Here’s an example fish eye lens. I’ve got no way of previewing or aligning the shot so it was just a case of pointing the camera, pressing the button and hoping for the best!
They give you a quick and cheap way to experiment with on-the-go photography without messing around with hundreds of pounds worth of fancy camera gear.
For example photos taken with this setup please visit again soon as I will be adding a post containing lots more images.
17 Comments
Hiya Matt.
Can you provide a link to the eBay lot?
—
Mike
Here is the eBay item : The item title is “Fish Eye Lens + Wide Angle Lens + Macro Lens 3-in-1 Kit for iPod iPhone 4G 4S” and the seller is “uk-sell”.
Cheers 🙂
You can purchase it in dx.com por 9,99$. Free world delivery.
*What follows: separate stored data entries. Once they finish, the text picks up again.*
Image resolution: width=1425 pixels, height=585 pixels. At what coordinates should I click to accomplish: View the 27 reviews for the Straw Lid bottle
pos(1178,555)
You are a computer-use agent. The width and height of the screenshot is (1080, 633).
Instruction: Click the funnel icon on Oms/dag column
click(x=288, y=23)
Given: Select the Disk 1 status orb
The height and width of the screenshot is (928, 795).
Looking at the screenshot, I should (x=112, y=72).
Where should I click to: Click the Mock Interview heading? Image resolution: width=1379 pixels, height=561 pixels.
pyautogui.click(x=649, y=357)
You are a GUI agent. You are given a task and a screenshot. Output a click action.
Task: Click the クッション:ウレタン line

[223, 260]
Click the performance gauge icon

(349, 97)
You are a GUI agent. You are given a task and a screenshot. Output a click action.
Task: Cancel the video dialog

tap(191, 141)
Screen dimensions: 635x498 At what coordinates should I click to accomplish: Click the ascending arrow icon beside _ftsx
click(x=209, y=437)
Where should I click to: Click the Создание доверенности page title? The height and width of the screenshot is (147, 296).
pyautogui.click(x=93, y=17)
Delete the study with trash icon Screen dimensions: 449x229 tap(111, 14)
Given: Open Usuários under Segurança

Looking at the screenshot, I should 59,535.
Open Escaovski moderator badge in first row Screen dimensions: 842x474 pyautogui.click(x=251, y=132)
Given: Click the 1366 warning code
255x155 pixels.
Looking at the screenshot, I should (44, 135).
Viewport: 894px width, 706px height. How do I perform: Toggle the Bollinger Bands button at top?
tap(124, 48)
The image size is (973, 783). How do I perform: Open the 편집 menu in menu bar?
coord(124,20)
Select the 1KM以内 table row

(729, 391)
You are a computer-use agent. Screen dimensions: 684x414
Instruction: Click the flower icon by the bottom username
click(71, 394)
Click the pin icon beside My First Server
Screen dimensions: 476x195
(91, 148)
http://dx.com/p/zea-f180r-3-in-1-fish-eye-0-67x-wide-angle-macro-lens-camera-kit-for-iphone-5-red-189785
Be aware that the review against this product on the DX website is wrong. The set looks the same as mine and there are 3 lenses. The wide angle lenses screws onto the macro lens. So you can attach a wide angle, macro or fish eye lens as required.
We use the same set on our wireless night vision PTZ wifi camera in the back garden for wildlife watching… They do a 4 lens kit which has a 2x zoom lens added to the mix as well.
Thanks for your interesting posts…I’ve actually been mirroring some of the ideas that you have come up with. Would be good to see if you’ve got any ideas around two issues I’m having (wondering if you’ve seen them):
1. When using the fish eye lens my camera is completely out of focus. I’ve tried everything…but can’t seem to figure it out. The wide angle and macro seem to work properly though.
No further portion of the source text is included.